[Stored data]
-----
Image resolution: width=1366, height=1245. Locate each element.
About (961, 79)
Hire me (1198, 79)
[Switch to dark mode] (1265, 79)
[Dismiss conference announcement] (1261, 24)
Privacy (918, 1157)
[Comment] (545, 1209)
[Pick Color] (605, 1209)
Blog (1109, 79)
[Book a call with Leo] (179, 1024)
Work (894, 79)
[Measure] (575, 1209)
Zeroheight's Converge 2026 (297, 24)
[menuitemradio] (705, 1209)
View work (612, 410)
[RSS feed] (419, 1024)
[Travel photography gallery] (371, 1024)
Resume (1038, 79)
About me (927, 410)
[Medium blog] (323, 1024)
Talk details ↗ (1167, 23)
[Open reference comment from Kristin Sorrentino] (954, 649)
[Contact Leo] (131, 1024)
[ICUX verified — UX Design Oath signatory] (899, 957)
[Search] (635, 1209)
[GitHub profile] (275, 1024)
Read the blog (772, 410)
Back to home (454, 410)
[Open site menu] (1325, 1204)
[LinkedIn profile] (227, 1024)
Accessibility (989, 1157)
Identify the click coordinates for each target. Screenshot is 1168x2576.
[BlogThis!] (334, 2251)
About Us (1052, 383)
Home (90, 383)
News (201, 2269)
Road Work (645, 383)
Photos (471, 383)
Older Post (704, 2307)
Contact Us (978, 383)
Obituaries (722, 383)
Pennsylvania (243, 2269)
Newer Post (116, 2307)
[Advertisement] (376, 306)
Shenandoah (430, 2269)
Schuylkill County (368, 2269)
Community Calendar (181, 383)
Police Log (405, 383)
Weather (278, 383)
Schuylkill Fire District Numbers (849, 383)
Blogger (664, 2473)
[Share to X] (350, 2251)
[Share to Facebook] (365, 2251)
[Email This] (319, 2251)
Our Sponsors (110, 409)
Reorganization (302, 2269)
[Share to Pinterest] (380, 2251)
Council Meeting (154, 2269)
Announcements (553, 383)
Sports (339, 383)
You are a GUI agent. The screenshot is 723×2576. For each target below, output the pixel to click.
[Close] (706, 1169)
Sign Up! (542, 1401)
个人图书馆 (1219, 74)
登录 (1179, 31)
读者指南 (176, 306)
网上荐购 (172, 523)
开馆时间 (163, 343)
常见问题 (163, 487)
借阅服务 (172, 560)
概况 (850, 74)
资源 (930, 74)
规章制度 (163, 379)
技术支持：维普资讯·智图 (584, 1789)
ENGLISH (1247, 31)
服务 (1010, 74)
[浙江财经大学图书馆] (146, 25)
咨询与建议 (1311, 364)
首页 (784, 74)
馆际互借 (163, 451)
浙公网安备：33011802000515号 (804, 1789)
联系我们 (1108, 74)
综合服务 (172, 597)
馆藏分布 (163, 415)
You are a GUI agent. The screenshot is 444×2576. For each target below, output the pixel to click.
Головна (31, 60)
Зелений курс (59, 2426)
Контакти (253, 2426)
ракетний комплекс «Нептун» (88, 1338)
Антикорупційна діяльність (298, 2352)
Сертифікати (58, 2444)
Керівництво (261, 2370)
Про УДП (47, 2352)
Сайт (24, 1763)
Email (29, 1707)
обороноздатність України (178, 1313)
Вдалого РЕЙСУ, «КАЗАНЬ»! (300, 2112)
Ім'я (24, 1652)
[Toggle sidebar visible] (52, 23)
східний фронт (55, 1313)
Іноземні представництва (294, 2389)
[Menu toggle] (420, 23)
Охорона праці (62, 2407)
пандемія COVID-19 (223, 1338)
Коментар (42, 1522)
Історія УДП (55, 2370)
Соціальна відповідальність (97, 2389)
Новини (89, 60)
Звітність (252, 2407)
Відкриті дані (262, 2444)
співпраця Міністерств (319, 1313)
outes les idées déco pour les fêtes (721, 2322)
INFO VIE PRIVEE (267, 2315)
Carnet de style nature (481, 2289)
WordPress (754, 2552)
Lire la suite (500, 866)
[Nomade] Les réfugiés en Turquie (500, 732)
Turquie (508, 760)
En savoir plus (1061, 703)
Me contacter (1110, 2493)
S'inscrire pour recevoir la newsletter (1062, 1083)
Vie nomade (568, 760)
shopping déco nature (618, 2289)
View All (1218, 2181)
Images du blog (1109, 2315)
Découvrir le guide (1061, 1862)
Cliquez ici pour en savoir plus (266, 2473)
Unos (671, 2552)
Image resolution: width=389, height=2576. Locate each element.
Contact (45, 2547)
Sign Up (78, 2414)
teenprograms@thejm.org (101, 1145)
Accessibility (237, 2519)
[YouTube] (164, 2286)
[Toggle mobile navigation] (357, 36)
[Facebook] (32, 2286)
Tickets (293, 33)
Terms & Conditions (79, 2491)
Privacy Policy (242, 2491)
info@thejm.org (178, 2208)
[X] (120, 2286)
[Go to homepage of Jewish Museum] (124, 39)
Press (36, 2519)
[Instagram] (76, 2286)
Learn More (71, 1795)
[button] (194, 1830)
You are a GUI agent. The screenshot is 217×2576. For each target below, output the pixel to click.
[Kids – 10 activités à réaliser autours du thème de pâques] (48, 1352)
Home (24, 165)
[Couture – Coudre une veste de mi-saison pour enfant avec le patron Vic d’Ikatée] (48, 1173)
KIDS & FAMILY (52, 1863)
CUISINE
-----
* EXERCISE *
Filter the records down to the lines containing the word "Open", and copy those.

* ANSWER AREA *
[Open reference comment from Kristin Sorrentino] (954, 649)
[Open site menu] (1325, 1204)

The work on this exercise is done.